* _Work request_
Return the records, each one exactly as written.

*** Opening Supplied records ***

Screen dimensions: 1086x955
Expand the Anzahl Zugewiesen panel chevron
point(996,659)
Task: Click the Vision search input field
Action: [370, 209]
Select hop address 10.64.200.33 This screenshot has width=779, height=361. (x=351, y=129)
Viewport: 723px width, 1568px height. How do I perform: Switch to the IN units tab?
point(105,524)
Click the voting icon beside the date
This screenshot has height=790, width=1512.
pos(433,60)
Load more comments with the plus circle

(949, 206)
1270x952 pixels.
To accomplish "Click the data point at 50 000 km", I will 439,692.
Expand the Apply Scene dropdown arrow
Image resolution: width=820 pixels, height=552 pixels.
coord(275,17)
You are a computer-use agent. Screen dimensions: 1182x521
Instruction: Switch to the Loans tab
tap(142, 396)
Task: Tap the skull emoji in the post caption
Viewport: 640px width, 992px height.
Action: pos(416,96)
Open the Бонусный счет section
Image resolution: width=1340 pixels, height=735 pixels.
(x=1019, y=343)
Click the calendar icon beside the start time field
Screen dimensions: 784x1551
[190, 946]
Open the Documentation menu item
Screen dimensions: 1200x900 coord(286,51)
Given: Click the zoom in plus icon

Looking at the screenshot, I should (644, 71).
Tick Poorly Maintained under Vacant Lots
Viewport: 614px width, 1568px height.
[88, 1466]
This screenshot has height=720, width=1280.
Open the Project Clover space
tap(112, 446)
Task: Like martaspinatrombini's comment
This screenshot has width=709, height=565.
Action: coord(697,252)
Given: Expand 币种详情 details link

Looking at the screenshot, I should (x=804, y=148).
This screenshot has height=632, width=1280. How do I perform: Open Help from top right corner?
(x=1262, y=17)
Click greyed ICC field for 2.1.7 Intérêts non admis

*** Closing Supplied records ***

* _Answer to this exercise_
Screen dimensions: 1086x955
Expand the Anzahl Zugewiesen panel chevron
point(996,659)
Task: Click the Vision search input field
Action: [370, 209]
Select hop address 10.64.200.33 This screenshot has width=779, height=361. (x=351, y=129)
Viewport: 723px width, 1568px height. How do I perform: Switch to the IN units tab?
point(105,524)
Click the voting icon beside the date
This screenshot has height=790, width=1512.
pos(433,60)
Load more comments with the plus circle

(949, 206)
1270x952 pixels.
To accomplish "Click the data point at 50 000 km", I will 439,692.
Expand the Apply Scene dropdown arrow
Image resolution: width=820 pixels, height=552 pixels.
coord(275,17)
You are a computer-use agent. Screen dimensions: 1182x521
Instruction: Switch to the Loans tab
tap(142, 396)
Task: Tap the skull emoji in the post caption
Viewport: 640px width, 992px height.
Action: pos(416,96)
Open the Бонусный счет section
Image resolution: width=1340 pixels, height=735 pixels.
(x=1019, y=343)
Click the calendar icon beside the start time field
Screen dimensions: 784x1551
[190, 946]
Open the Documentation menu item
Screen dimensions: 1200x900 coord(286,51)
Given: Click the zoom in plus icon

Looking at the screenshot, I should (644, 71).
Tick Poorly Maintained under Vacant Lots
Viewport: 614px width, 1568px height.
[88, 1466]
This screenshot has height=720, width=1280.
Open the Project Clover space
tap(112, 446)
Task: Like martaspinatrombini's comment
This screenshot has width=709, height=565.
Action: coord(697,252)
Given: Expand 币种详情 details link

Looking at the screenshot, I should (x=804, y=148).
This screenshot has height=632, width=1280. How do I perform: Open Help from top right corner?
(x=1262, y=17)
Click greyed ICC field for 2.1.7 Intérêts non admis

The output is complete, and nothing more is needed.